Someonewhocares says:

I'd like to think CMJ could breathe new life into itself if it did NOT rely on the Internet hype machine and in fact actually *listened* to the music of the thousands of bands that apply each year and then parlay that knowledge into A&R-like decisions wherein the bands who've got promising music but have not yet gotten that music out there for the Pitchforks of the world to discover are accepted into the festival and put on display to be discovered for the first time.

Zach is right on the money that CMJ has become a coronation rather than a discovery platform, but I think he's wrong to then say that Girls or Big Pink should be at the festival. The point is, we don't need a CMJ for bands the press/the hype mahcine/almost all followers of indie rock ALREADY know about. We need a way to bring out the undiscovered talent.

CMJ could have distinguished itself by truly acting as a discriminating discovery platform, but it continues to let the Pitchforks and the BrooklynVegans run its festival, and this new merger sounds like really just an excuse to do more of the same.

Disappointing.

Posted On: Friday, Oct. 23 2009 @ 4:15PM
Anonymous says:

I respectfully disagree with Zach and the previous poster. Bands and fans are the true culprits at these types of "discovery platforms": the bands for their vanity and wanting to make it so bad that they're willing to be commodified into a musiculture meme by pussy tastemakers like GvB/pitchfork/Brooklynvegan and the fans for not seeking out music on their own, subscribing instead to the souless internet-based buzz machine that keeps the aforementioned pussy tastemakers in business.
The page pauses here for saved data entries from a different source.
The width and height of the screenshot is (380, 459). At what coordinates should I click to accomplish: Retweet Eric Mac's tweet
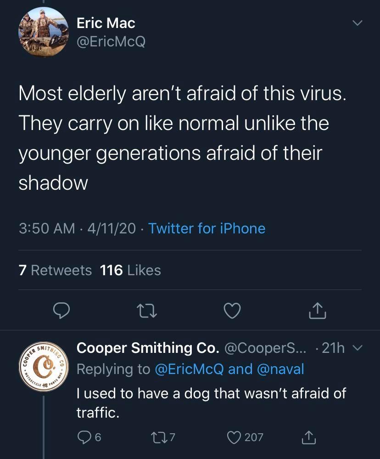tap(146, 311)
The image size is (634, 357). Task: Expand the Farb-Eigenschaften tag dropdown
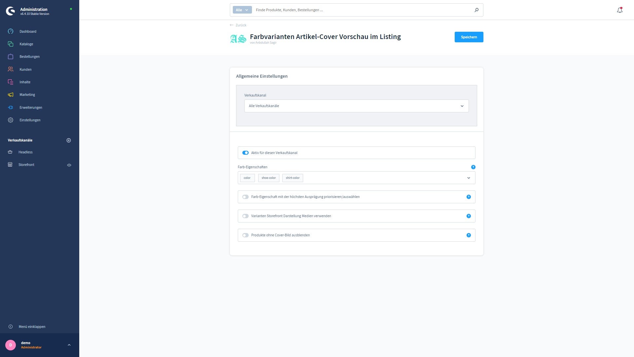[470, 178]
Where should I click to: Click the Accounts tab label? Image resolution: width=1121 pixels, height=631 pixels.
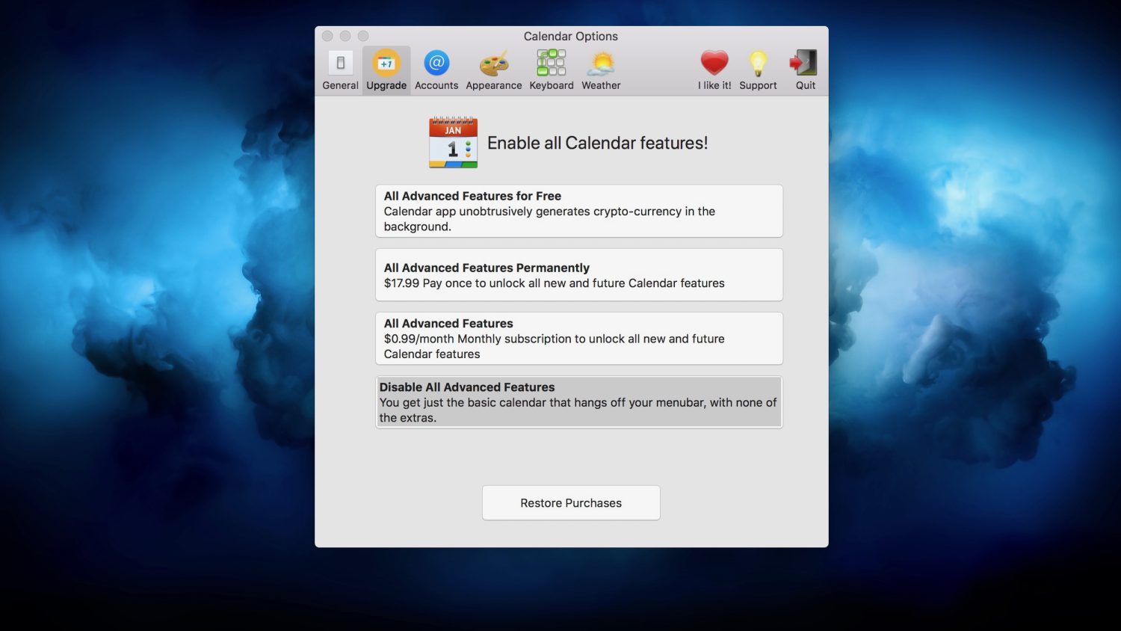coord(436,85)
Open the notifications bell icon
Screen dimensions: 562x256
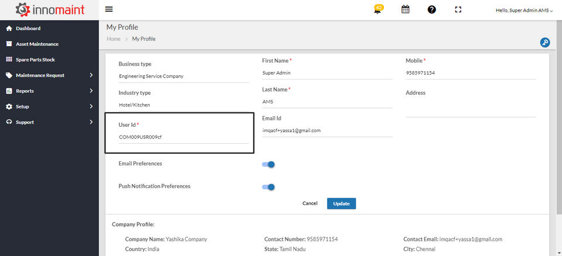coord(378,10)
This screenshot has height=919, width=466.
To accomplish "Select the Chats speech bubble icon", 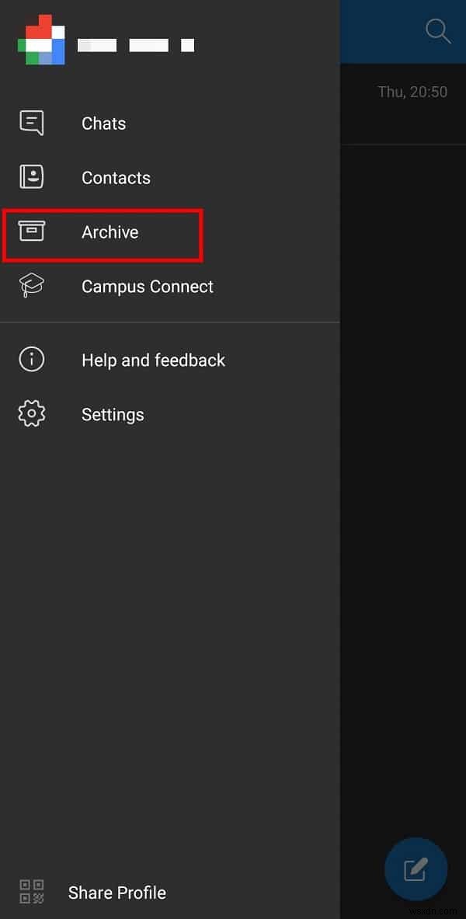I will [x=31, y=122].
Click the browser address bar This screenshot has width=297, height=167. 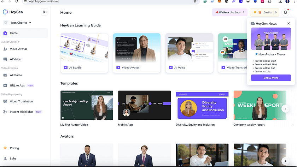click(x=106, y=1)
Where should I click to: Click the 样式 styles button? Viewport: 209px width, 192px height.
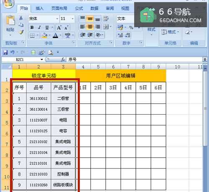(x=151, y=31)
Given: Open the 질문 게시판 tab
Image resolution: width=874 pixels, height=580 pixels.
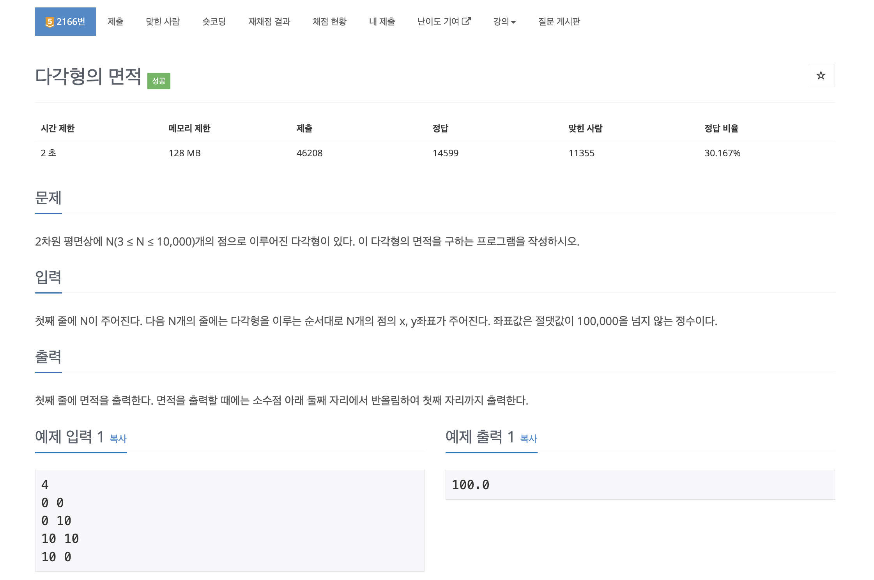Looking at the screenshot, I should point(559,21).
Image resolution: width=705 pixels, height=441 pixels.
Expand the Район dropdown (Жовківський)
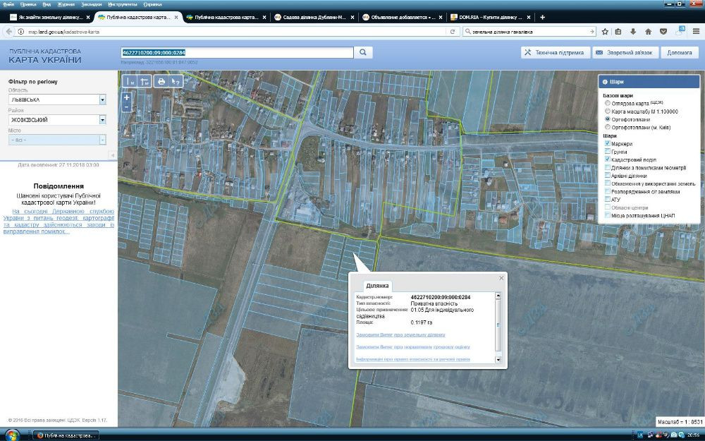(x=102, y=120)
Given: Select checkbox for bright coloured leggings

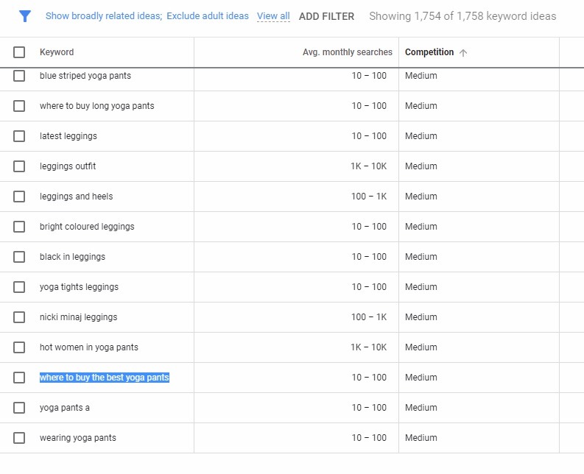Looking at the screenshot, I should coord(19,227).
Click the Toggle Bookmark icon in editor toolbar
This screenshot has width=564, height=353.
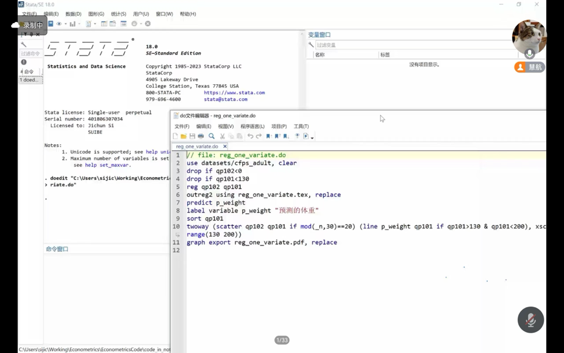pyautogui.click(x=268, y=136)
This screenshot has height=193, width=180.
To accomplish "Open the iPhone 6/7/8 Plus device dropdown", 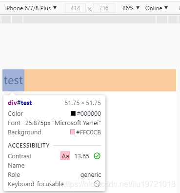I will [x=31, y=8].
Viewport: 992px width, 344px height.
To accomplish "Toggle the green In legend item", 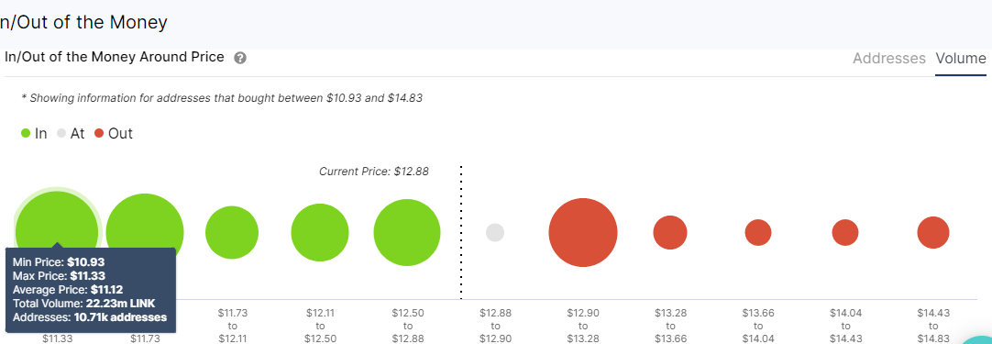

Live music performance is about generating and sharing emotion/energy - a little hard when your audience is apathetically texting away in front of you about the next big thing.

Posted On: Monday, Oct. 26 2009 @ 1:30PM
shutyourface says:

so what?? it's become a city ritual it served a purpose in the past now it's a calendar decoration, it's still awesome, the parties are great, the time is sweet. it's intrinsically valuable. fucking moron!!